Render each line of the entries below as a numbered list, omitting any blank lines, and leave the pictures out of your answer.

---

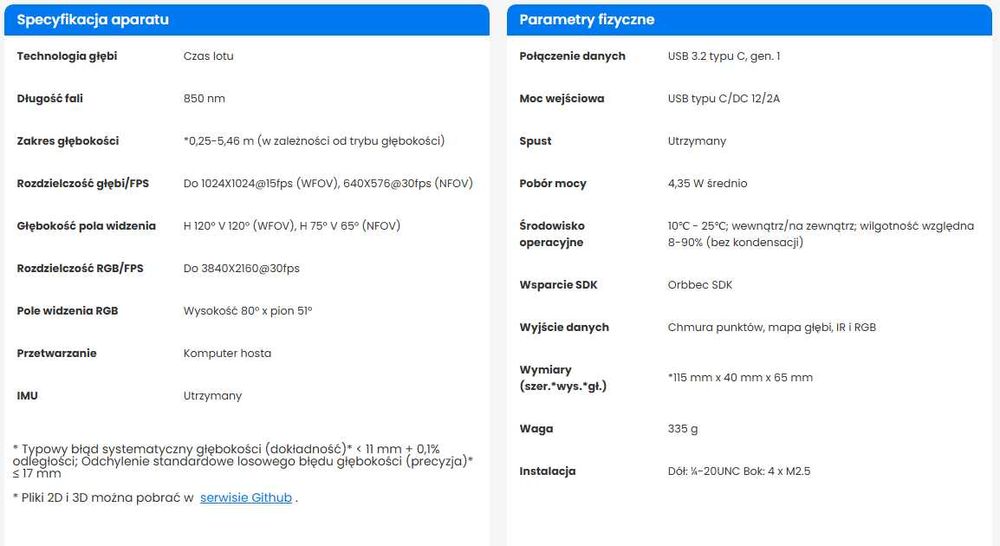Select the "Wyjście danych" label
The image size is (1000, 546).
564,327
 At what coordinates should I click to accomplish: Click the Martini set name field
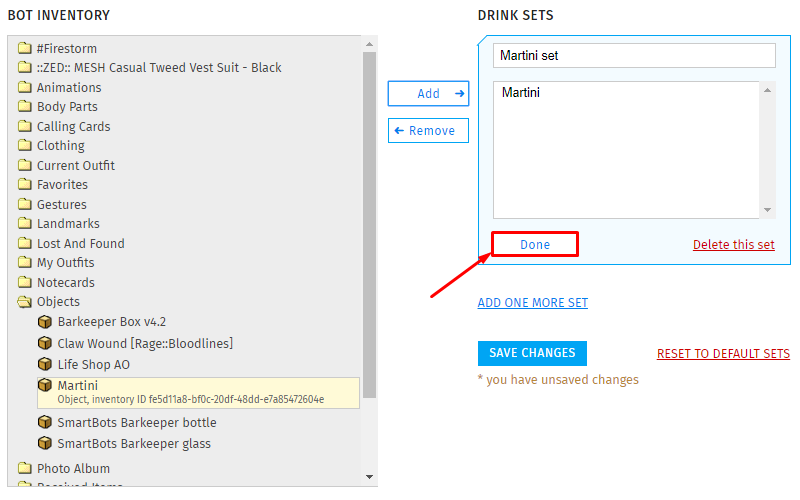[634, 56]
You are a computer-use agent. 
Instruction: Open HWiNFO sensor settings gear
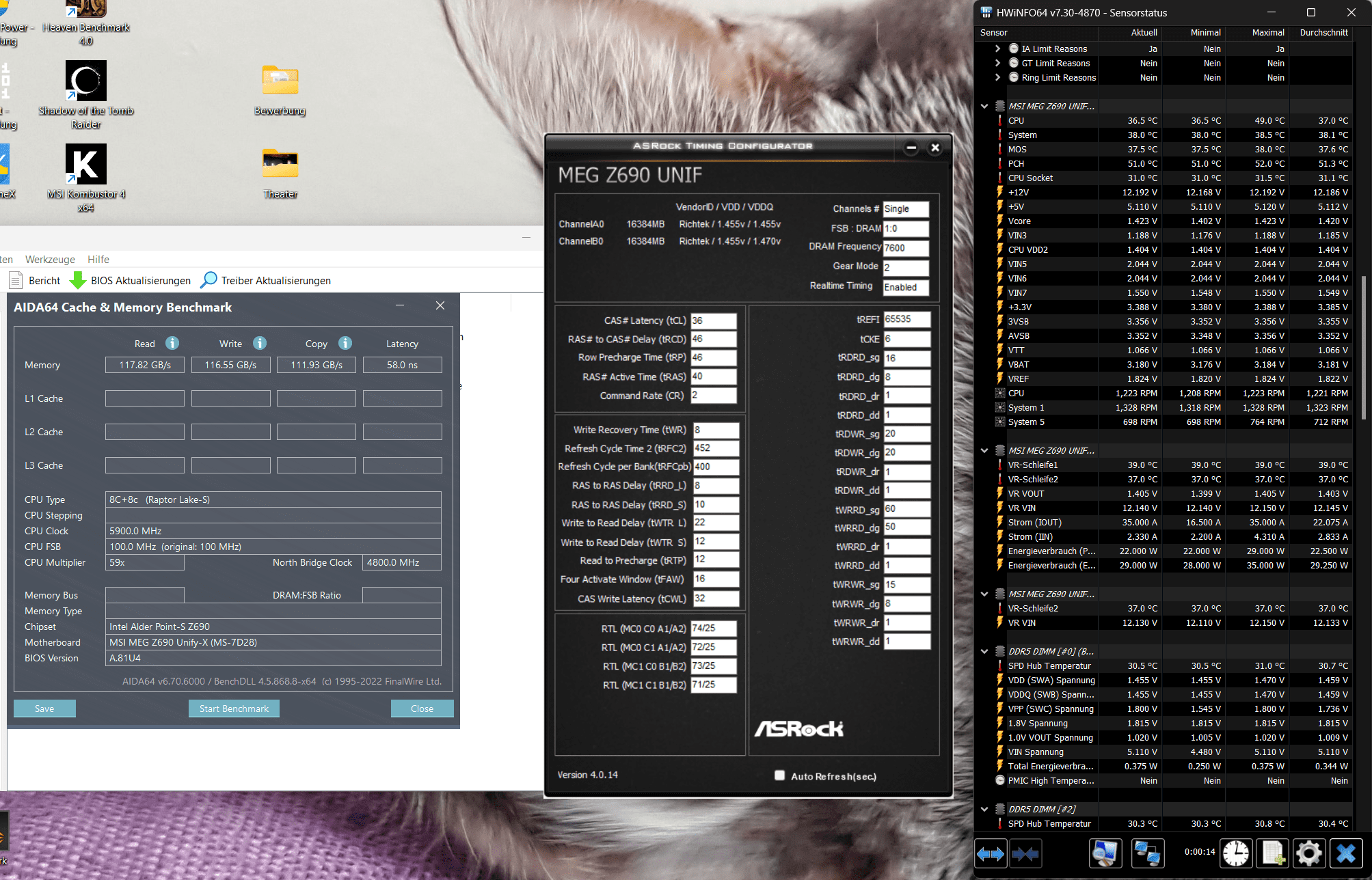pos(1308,853)
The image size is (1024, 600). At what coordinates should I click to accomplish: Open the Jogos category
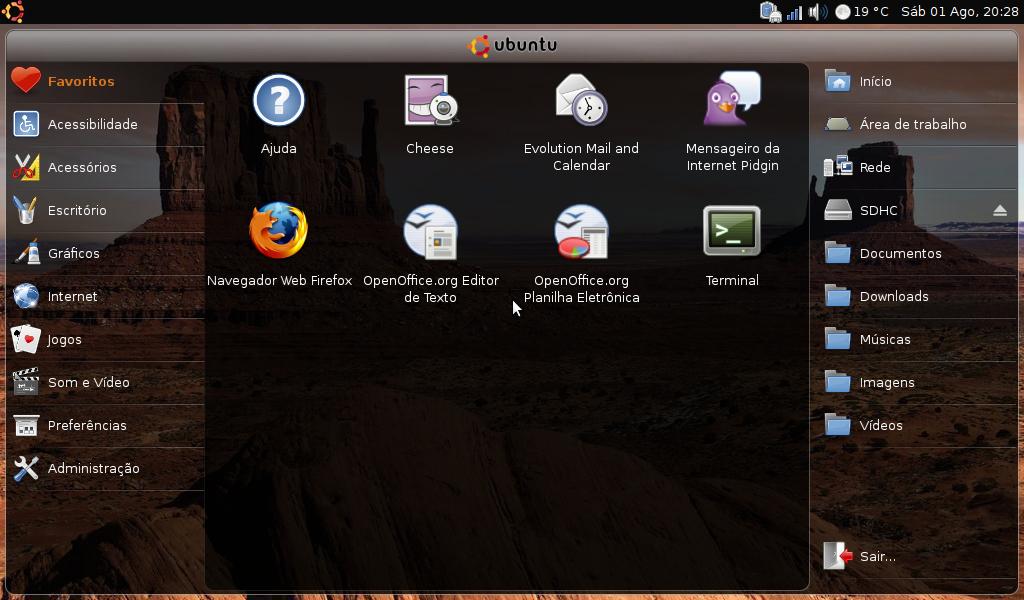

---

## ANSWER IN FULL:
1. Select the "Wyjście danych" label
2. The image size is (1000, 546).
3. 564,327
4.  At what coordinates should I click to accomplish: Click the Martini set name field
5. [634, 56]
6. You are a computer-use agent. 
7. Instruction: Open HWiNFO sensor settings gear
8. pos(1308,853)
9. The image size is (1024, 600). At what coordinates should I click to accomplish: Open the Jogos category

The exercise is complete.